Sementara itu, tim kriminal telah berhasil tiba di kebun binatang tua tersebut. Berdasarkan petunjuk dari surat, mereka perlahan masuk ke dalam, berusaha menemukan salah satu korban yang hilang.

Namun, di lingkungan yang gelap dan sunyi itu, teriakan tim kriminal yang terus bergema di kebun binatang tidak mendapat balasan suara apa pun.

Dengan terus melangkah, tim kriminal akhirnya sampai di dekat kandang besi yang dulu digunakan untuk mengurung singa, dan samar-samar terdengar suara manusia yang pelan dari dalam kandang.

Karena rasa penasaran, keempat anggota tim kriminal masuk ke dalam kandang dengan membawa senter. Saat mereka sampai di tengah kandang, mereka justru menemukan bahwa suara itu berasal dari sebuah tape recorder.

Pada saat itu, pintu kandang besi di dekat mereka tiba-tiba tertutup, suara pintu yang menggelegar terdengar begitu tajam di suasana sunyi, dan gema suara itu terus berulang di sekitarnya.

Cahaya senter diarahkan ke pintu, dan tim kriminal samar-samar melihat bayangan hitam melintas di dekat sana. Di pintu kandang besi sudah terpasang sebuah gembok besar.

"Sepertinya hari ini memang ada seseorang yang ingin mengurung kita di sini. Dan alasan pelaku berani mengambil risiko ini, mungkin karena dorongan tertentu," bisik Ziwu.

"Ketua, sekarang jangan dulu menganalisis motif pelaku, kita harus cepat cari cara keluar dari sini!" kata Wang Jin sambil mengambil tape recorder yang tadi menimbulkan suara.

Saat Wang Jin memegang tape recorder itu, tiba-tiba terdengar suara ring pull yang jatuh dari pojok kanan atas tape recorder, dan di dinding gelap muncul deretan angka.

Angka-angka itu terus berkurang seiring waktu, dan keempat anggota tim kriminal sangat paham apa arti angka-angka itu. Sementara itu, suara dari tape recorder kembali terdengar.

"Karena sudah berdiri di tepi jurang, maka lihatlah dengan baik iblis yang hidup di dalam jurang, lihat betapa mereka tak berdosa, betapa mereka menyedihkan, dan betapa kalian sendiri begitu buruk rupa."
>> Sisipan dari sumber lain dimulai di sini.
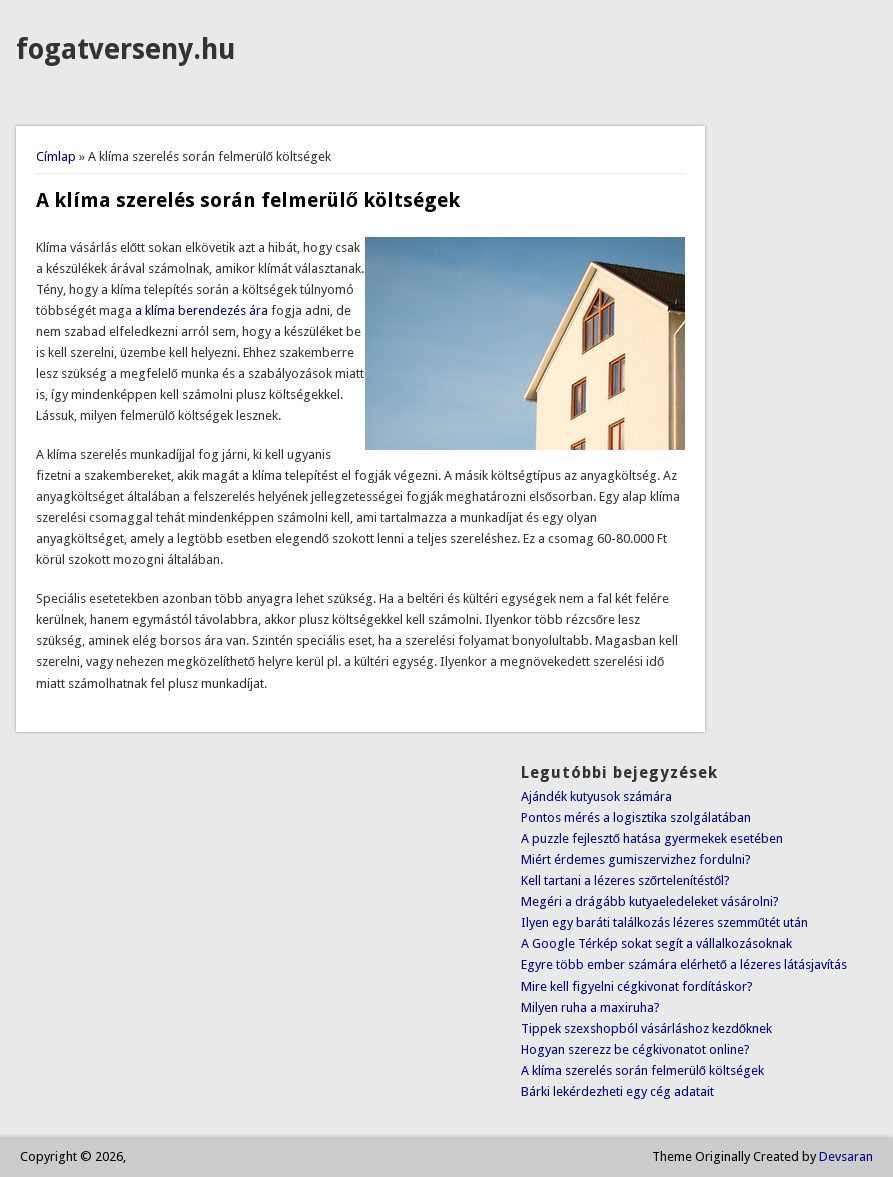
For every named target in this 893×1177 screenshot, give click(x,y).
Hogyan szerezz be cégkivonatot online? (635, 1049)
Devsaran (846, 1156)
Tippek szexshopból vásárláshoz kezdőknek (646, 1028)
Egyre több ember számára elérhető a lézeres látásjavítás (684, 964)
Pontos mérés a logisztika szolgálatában (636, 817)
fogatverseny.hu (125, 49)
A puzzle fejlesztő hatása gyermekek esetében (652, 838)
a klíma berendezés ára (201, 310)
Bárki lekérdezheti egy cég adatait (617, 1091)
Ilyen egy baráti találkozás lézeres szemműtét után (664, 922)
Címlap (56, 156)
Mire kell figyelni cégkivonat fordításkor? (637, 986)
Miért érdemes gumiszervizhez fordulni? (636, 859)
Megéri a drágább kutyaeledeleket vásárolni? (650, 901)
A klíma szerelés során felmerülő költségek (642, 1070)
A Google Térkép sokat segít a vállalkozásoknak (656, 943)
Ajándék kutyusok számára (596, 796)
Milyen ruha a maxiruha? (590, 1007)
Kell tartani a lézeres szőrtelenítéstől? (625, 880)
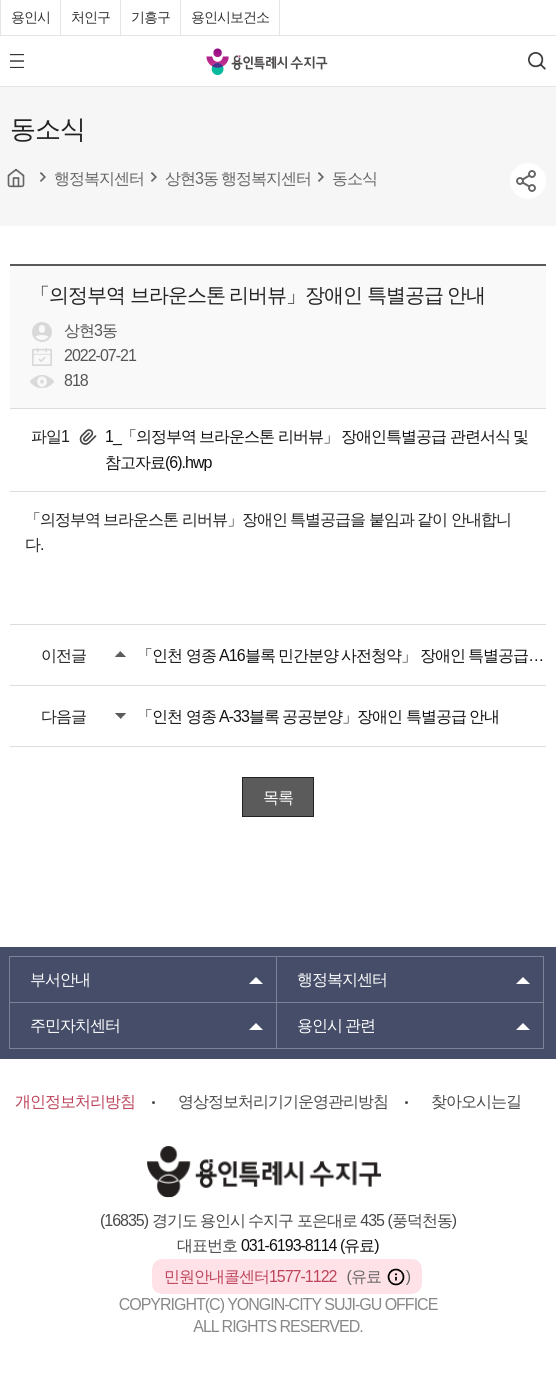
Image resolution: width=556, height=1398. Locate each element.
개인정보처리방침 (75, 1101)
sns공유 (528, 181)
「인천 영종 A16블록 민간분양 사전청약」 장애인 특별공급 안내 (341, 655)
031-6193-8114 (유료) (310, 1245)
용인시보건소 (230, 17)
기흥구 (150, 17)
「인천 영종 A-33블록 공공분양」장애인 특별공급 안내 (318, 716)
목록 (278, 797)
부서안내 (60, 979)
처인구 (90, 17)
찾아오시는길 (476, 1101)
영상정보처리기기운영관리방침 (283, 1101)
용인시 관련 (336, 1025)
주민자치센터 (75, 1025)
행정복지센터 (342, 979)
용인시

"Di tengah kegelapan, angka merah yang terus berkurang itu adalah hitung mundur hidup kalian. Jika dalam waktu satu jam kalian tidak bisa keluar dari sini, bom di sekitar kalian akan meledak."

"Kalian tahu persis seberapa kuat bom itu. Di bawah ancaman bom, apakah kalian masih bisa keluar dengan tubuh utuh, sungguh sulit ditebak. Sekarang adalah pertarungan kecerdasan dan nyawa, mari kita lihat siapa yang menang pada akhirnya."

"Kembang api yang indah selalu menyala di akhir kehidupan, dan kematian kalian akan membuat kembang api ini semakin terang dan memukau." Suara di tape recorder pun perlahan menghilang tanpa jejak.